▶ What to produce
What is the number of lines in the records below holding the string "computer"? Reply with it and nothing else.

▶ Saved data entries
►

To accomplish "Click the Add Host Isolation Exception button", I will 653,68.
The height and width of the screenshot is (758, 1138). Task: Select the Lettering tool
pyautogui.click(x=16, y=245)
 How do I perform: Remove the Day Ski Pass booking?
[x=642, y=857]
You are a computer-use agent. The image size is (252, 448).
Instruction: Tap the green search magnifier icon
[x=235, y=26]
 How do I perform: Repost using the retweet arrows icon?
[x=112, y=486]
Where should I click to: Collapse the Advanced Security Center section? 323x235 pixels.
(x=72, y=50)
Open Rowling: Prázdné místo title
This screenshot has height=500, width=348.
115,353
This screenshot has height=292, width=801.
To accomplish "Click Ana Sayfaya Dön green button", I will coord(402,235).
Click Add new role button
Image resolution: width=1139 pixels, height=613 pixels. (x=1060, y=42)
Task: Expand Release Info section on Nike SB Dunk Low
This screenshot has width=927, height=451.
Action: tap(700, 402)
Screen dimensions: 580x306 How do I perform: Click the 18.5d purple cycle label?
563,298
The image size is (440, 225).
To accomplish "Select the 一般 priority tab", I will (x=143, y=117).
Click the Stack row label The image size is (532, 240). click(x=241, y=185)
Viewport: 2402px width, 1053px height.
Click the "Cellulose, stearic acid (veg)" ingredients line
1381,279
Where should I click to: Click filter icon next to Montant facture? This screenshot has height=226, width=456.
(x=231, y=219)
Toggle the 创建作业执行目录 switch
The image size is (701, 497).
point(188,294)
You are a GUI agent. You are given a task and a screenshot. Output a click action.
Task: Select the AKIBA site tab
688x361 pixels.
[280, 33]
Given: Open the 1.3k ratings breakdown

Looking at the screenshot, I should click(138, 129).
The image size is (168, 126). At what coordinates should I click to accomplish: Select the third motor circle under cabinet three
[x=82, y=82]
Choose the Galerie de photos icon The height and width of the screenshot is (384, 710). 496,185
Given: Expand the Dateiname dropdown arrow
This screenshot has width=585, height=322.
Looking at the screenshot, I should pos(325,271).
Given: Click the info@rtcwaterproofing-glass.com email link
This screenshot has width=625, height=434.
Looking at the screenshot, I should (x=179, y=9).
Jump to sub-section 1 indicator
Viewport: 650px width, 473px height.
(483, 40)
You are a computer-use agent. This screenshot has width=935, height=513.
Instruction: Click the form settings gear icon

◄

▶ Task response
2